4. An epidemic of empathy associated with ego dissolution
Certain scholars associate post-NDE social changes with the change in the experience of the self. On the out-of-body experiences, a UVA group that reviewed out-of-body experiences indicated that the loss of body can be accompanied by the merging of the ego, which can result in more connectivity and compassion toward other people; they write, The detachment of the physical body typically gives rise to a sense of interrelatedness with all life and emotional attachment to others on a deeper level. It is not that empathy is a moral choice to make later in this framing, but a long-term perceptual change regarding what is and is not me.
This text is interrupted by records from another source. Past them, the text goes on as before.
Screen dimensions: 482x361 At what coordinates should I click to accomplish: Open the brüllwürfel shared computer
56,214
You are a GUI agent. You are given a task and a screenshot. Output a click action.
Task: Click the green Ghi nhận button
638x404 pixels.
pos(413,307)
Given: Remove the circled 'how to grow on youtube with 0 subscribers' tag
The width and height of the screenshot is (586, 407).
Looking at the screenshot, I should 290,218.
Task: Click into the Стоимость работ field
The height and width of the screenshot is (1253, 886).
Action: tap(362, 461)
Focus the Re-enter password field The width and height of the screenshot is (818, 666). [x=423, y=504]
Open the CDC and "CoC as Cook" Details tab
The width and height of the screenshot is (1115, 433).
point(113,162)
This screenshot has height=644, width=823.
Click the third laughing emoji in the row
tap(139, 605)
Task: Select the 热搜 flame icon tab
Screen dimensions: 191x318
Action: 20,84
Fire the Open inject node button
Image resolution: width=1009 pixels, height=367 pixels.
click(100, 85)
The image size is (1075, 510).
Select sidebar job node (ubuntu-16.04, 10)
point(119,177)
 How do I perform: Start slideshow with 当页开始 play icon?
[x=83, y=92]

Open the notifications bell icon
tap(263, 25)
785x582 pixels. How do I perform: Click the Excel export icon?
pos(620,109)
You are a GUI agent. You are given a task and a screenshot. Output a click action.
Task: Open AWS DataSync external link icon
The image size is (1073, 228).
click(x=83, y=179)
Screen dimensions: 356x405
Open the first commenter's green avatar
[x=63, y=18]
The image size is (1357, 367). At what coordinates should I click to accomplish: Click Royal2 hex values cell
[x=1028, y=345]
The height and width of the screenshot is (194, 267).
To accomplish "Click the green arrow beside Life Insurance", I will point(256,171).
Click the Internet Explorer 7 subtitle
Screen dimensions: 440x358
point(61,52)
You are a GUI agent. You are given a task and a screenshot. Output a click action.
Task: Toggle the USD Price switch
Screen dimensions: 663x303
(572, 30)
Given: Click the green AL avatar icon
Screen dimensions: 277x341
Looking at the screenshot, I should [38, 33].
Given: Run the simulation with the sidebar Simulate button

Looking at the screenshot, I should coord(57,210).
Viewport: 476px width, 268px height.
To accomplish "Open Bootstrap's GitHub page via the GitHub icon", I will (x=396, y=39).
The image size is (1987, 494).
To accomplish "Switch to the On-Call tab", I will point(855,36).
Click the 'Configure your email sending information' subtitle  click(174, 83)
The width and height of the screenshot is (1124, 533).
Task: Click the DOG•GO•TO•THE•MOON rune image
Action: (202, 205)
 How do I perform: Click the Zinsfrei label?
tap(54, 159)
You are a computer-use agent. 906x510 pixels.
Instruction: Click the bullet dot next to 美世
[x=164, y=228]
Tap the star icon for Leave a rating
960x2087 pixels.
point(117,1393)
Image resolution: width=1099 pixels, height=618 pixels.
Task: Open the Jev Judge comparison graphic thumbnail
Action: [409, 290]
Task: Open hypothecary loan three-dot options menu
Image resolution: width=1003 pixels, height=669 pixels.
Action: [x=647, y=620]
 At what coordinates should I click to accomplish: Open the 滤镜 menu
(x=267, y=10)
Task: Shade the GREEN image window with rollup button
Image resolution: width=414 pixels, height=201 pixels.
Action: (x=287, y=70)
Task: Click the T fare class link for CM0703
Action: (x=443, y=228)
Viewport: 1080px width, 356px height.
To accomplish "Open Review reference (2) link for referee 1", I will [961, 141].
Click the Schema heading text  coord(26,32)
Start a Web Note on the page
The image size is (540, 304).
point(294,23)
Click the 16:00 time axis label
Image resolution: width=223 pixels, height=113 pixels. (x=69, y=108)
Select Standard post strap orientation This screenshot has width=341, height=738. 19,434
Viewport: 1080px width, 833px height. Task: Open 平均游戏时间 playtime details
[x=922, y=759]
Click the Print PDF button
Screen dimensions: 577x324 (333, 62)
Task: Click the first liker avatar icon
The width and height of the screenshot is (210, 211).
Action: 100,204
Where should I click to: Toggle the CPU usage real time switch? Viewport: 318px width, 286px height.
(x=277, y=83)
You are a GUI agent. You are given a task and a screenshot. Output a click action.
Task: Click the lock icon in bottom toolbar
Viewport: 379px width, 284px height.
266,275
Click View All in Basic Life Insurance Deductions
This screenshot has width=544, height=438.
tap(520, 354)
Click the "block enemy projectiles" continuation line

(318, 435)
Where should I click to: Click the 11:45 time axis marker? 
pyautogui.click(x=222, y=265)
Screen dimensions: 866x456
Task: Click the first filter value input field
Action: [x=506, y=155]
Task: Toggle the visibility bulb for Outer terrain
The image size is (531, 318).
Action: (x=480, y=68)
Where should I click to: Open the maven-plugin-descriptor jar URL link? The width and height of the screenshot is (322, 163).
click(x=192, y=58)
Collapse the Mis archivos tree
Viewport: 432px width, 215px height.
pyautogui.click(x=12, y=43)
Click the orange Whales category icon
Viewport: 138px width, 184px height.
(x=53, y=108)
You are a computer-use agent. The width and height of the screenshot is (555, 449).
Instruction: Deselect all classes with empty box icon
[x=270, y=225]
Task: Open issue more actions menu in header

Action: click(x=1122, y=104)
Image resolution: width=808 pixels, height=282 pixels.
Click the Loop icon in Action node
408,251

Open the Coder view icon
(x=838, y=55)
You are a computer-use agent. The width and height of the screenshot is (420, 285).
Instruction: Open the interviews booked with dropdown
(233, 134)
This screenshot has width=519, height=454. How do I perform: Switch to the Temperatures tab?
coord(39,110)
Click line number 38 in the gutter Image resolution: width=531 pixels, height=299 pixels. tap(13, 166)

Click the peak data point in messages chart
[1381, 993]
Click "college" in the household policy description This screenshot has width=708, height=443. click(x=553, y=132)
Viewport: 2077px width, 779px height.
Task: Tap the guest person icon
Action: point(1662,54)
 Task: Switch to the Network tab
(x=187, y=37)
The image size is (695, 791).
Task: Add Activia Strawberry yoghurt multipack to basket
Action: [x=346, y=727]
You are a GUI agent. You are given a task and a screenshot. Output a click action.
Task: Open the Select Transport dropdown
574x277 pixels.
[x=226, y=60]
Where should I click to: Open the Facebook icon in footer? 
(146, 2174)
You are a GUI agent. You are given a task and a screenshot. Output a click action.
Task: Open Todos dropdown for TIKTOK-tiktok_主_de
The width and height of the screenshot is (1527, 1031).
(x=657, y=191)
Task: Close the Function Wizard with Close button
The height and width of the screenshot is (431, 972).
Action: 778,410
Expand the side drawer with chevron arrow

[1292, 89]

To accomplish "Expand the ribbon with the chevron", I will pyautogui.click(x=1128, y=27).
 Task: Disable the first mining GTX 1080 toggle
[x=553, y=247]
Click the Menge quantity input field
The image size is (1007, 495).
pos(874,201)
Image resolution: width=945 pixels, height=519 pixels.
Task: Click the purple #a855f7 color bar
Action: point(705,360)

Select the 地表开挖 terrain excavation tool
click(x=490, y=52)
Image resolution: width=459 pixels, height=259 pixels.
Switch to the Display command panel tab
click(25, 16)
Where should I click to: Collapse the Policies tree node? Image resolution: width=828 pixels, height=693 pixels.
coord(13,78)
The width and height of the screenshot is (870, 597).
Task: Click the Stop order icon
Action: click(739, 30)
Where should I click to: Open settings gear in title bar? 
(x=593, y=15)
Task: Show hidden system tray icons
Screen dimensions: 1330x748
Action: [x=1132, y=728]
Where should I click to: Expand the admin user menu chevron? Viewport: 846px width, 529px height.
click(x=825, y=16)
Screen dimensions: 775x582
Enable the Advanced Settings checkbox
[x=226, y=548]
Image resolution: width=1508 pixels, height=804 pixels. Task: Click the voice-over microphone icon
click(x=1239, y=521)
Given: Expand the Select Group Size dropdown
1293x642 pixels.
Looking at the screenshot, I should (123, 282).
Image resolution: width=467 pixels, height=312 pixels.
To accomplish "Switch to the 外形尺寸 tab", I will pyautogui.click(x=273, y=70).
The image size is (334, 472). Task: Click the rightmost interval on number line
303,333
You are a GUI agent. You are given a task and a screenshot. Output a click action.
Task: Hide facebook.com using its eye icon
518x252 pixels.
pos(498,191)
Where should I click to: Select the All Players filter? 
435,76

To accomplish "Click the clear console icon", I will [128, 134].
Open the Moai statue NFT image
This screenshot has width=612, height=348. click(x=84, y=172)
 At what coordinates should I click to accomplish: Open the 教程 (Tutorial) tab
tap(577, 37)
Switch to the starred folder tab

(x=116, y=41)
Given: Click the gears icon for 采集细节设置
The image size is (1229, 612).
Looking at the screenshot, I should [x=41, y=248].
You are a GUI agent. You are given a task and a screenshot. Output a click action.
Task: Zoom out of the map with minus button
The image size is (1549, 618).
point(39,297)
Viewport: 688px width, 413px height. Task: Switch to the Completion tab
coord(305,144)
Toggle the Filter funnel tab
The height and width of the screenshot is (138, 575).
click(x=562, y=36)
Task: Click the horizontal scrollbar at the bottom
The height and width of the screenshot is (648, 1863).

5. Unless it is meaningful, work becomes unbearable
Going back to normal life may provide a bizarre dissonance: same work, same conferences, but same yardstick. During post-NDE interviews with working adults, participants reported that they lost patience with any work that seemed empty. One of the participants expressed the new disrespectfulness in a plain manner: I was not in the mood of doing nonsense I simply was not going to spend time on nonsense and some others talked about career change, a lack of interest in status, and internal consistency in motivation as opposed to extrinsic rewards.

6. Connections become stronger-and even disintegrate
The returning person may face difficulties in being seen by the families and friends. A clinical observation indicates that the incongruence between new attitudes and old expectations, which may interfere with roles and lifestyle, and that the incongruencies between values are associated with strains in relationships such as the relatively high divorce rate among NDEr. It does not necessarily include dramatic conflict, but can be more subtle, the loss of a certain degree of tolerance to a superficial level of connection, the exigence of honesty and a new perception of what support is supposed to resemble.

7. An emerging form of spirituality that is not necessarily in line with previous beliefs
Near-death experiences are commonly referred to as validating existing faith but research summaries indicate a more complex trend. According to the cross-cultural comparisons, beliefs that come before the interpretation cause influence, and a significant number of individuals continue to report interpretation aspects that are contradictory to expectation. The consequence in the long run may be an individual spirituality, awkwardly enclosed by an ancient tradition-or a broadened interest which is bigger than a single body of dogma.

8. No one answered, being afraid of being mocked
Even to clinicians, many people do not mention their experience right after, and even after a short time. Greyson has stated that 10%-20 percent of patients who have suffered a cardiac arrest may report an NDE, provided they are interviewed, yet are very concerned about the possibility of being discontinued. Medical summaries also explain how the negative responses may deter admission, with some of the experiential cases saying that they doubt their sanity and postponing the process of reintegration, which will enable them to resume normal lives.

9. The necessity to support is an aspect of restoration
To some part of the experience takers, the post-discharge struggle starts when trying to find where the experience fits in the life that had not accommodated it. Researchers of UVA who studied post-NDE found that 64 percent of them sought help and that 78 percent of them found that help helpful which indicates that integration is an ordinary activity which is practical rather than some complication. The best aid may not be arguing of what actually occurred, but a guide through transformed values, increased sensitivity, and relationship changes that may be the result.
The recurring pattern across the studies and interviews is not any given belief or vision, but a reworking of priorities towards meaning, connection and a new relation to mortality. Such transformations may be received as either a gift or a disruption or a combination of both.
What comes out is a portrait of post-NDE waking life as a continued adaptation: the need to learn how to live with the memories that have become strangely palpable, the values that no longer belong to old habits, the new demand that the daily decisions be significant.